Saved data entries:
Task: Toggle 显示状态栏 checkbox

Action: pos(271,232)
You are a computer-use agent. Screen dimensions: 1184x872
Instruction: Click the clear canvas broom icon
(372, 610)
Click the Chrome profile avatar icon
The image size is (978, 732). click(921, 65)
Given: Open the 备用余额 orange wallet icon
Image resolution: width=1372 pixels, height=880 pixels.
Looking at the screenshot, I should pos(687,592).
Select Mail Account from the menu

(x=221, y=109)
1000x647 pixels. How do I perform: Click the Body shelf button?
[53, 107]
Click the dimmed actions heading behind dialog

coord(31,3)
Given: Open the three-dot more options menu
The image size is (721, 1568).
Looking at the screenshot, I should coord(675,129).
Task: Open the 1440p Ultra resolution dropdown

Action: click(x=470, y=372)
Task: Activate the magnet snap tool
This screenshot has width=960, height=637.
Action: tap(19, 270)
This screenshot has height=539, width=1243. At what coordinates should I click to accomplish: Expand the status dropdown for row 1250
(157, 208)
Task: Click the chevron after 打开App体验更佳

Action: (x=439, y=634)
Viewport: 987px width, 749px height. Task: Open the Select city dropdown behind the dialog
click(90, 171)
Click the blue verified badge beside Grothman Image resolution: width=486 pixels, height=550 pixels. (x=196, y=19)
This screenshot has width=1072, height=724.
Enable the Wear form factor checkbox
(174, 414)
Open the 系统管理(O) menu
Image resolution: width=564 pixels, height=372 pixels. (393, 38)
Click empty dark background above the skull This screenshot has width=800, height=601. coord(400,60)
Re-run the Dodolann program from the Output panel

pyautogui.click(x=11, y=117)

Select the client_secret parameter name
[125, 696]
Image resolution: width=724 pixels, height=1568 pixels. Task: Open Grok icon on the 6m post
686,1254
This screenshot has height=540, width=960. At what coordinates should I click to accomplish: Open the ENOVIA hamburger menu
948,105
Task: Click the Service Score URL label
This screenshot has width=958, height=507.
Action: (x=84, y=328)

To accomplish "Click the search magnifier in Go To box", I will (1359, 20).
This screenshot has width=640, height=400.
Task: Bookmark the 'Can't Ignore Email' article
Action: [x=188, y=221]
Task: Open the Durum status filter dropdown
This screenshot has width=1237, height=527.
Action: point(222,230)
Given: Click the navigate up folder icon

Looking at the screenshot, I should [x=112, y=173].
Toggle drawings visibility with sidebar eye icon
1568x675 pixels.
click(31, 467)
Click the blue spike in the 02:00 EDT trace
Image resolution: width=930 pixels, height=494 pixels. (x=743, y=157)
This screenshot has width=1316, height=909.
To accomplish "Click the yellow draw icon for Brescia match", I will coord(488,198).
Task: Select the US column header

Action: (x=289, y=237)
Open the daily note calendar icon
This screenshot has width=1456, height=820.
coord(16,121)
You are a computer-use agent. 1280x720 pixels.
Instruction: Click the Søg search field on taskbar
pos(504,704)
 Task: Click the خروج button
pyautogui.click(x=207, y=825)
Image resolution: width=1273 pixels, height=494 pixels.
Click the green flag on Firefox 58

◆ What you need to do ◆
Retype every entry word for word.

◆ Expected answer ◆
Task: Toggle 显示状态栏 checkbox

Action: pos(271,232)
You are a computer-use agent. Screen dimensions: 1184x872
Instruction: Click the clear canvas broom icon
(372, 610)
Click the Chrome profile avatar icon
The image size is (978, 732). click(921, 65)
Given: Open the 备用余额 orange wallet icon
Image resolution: width=1372 pixels, height=880 pixels.
Looking at the screenshot, I should pos(687,592).
Select Mail Account from the menu

(x=221, y=109)
1000x647 pixels. How do I perform: Click the Body shelf button?
[53, 107]
Click the dimmed actions heading behind dialog

coord(31,3)
Given: Open the three-dot more options menu
The image size is (721, 1568).
Looking at the screenshot, I should coord(675,129).
Task: Open the 1440p Ultra resolution dropdown

Action: click(x=470, y=372)
Task: Activate the magnet snap tool
This screenshot has width=960, height=637.
Action: tap(19, 270)
This screenshot has height=539, width=1243. At what coordinates should I click to accomplish: Expand the status dropdown for row 1250
(157, 208)
Task: Click the chevron after 打开App体验更佳

Action: (x=439, y=634)
Viewport: 987px width, 749px height. Task: Open the Select city dropdown behind the dialog
click(90, 171)
Click the blue verified badge beside Grothman Image resolution: width=486 pixels, height=550 pixels. (x=196, y=19)
This screenshot has width=1072, height=724.
Enable the Wear form factor checkbox
(174, 414)
Open the 系统管理(O) menu
Image resolution: width=564 pixels, height=372 pixels. (393, 38)
Click empty dark background above the skull This screenshot has width=800, height=601. coord(400,60)
Re-run the Dodolann program from the Output panel

pyautogui.click(x=11, y=117)

Select the client_secret parameter name
[125, 696]
Image resolution: width=724 pixels, height=1568 pixels. Task: Open Grok icon on the 6m post
686,1254
This screenshot has height=540, width=960. At what coordinates should I click to accomplish: Open the ENOVIA hamburger menu
948,105
Task: Click the Service Score URL label
This screenshot has width=958, height=507.
Action: (x=84, y=328)

To accomplish "Click the search magnifier in Go To box", I will (1359, 20).
This screenshot has width=640, height=400.
Task: Bookmark the 'Can't Ignore Email' article
Action: [x=188, y=221]
Task: Open the Durum status filter dropdown
This screenshot has width=1237, height=527.
Action: point(222,230)
Given: Click the navigate up folder icon

Looking at the screenshot, I should [x=112, y=173].
Toggle drawings visibility with sidebar eye icon
1568x675 pixels.
click(31, 467)
Click the blue spike in the 02:00 EDT trace
Image resolution: width=930 pixels, height=494 pixels. (x=743, y=157)
This screenshot has width=1316, height=909.
To accomplish "Click the yellow draw icon for Brescia match", I will coord(488,198).
Task: Select the US column header

Action: (x=289, y=237)
Open the daily note calendar icon
This screenshot has width=1456, height=820.
coord(16,121)
You are a computer-use agent. 1280x720 pixels.
Instruction: Click the Søg search field on taskbar
pos(504,704)
 Task: Click the خروج button
pyautogui.click(x=207, y=825)
Image resolution: width=1273 pixels, height=494 pixels.
Click the green flag on Firefox 58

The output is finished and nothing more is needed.